All business devices must have strong Endpoint Protection in place. These will help very quickly detect, stop, and mitigate against ransomware attacks. A solid data backup and recovery plan is also crucial for minimizing loss of productivity and for improving cyber-resilience.
- Cloud Computing Vulnerabilities
Countless new cybersecurity threats are being developed daily but businesses are more at risk when they fail to address old security vulnerabilities within their accounts, software, and systems. Examples include scanning for cloud servers with weak or no passwords, infiltrating user accounts, using coordinated DDoS attacks, or exploiting unpatched systems.
To strengthen the cloud computing defenses, prioritize proper cloud storage configuration, end-user actions on cloud devices, and security of application user interfaces (APIs).
- Data Leakage
The Internet of Things (IoT) encompasses many “smart” devices which represent a massive opportunity to cybercriminals especially if there are no strong security installed.
How to prevent data leak:
- All mobile devices must have passcode locks and encryption software.

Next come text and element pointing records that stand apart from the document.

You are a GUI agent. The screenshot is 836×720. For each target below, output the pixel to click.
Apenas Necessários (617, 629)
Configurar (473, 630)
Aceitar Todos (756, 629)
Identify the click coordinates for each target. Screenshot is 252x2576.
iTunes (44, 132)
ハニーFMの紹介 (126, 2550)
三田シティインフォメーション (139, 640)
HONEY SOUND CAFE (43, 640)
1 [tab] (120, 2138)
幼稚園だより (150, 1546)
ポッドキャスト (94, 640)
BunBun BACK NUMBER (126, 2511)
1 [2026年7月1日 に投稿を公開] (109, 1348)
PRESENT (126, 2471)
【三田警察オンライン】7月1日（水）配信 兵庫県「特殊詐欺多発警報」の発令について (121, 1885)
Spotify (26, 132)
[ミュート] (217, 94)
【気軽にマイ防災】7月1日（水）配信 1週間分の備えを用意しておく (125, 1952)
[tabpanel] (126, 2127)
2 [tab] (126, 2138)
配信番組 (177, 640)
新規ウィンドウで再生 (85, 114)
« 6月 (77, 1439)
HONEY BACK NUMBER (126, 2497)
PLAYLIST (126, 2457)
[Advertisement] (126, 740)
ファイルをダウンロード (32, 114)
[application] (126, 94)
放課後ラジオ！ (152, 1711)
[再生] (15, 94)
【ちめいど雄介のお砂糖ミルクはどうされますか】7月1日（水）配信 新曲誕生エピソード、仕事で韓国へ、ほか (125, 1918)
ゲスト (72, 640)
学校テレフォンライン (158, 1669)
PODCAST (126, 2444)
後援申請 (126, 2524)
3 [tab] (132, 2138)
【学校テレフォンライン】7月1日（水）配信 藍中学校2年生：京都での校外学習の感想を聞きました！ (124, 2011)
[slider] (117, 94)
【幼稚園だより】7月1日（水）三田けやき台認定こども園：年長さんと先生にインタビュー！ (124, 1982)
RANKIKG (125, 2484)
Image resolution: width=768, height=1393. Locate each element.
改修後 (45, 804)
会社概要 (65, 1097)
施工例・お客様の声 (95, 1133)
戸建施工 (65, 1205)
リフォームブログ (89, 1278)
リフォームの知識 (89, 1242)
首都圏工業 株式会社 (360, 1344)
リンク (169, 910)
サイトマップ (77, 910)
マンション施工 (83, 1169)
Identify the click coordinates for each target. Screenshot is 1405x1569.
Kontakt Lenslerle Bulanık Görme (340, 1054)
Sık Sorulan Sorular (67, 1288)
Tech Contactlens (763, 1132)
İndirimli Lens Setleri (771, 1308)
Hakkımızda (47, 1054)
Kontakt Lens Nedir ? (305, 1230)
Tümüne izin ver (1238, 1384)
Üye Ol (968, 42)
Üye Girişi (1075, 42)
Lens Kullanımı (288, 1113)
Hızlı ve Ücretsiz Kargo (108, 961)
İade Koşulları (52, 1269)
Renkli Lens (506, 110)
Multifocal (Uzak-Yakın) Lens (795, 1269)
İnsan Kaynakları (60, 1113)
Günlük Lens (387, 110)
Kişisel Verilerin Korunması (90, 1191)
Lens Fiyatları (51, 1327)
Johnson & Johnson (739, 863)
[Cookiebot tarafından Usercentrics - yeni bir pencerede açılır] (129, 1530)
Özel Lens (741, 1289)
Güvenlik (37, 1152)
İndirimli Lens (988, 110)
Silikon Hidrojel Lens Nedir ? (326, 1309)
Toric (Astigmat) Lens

- Turn on GPS tracking and GPS capability to remotely wipe the device if it is lost.
- Use content filtering to scan text, images, and email attachments for potential leaks and threats.
- Take a Zero-Trust approach when giving access permissions to employees.
- Educate users on the dangers of data leakage.
- Social Engineering Attacks
Social engineering attacks rely on social interaction and human psychology manipulation – not just internet bots entering a computer. And because humans are prone to error, social engineering is the biggest security risk today.
What’s a Phishing Attack?
Phishing attacks refer to tricking users into surrendering sensitive information or legitimate access credentials so that attackers can wreak havoc on your business’ systems.
Some effective counters to social engineering attacks include:
- Using multiple authentication methods for giving users access to your network.
- Enacting a policy of least privilege for user accounts in your system.
- Using custom anti-phishing solutions to recognize suspicious links and attachments on emails.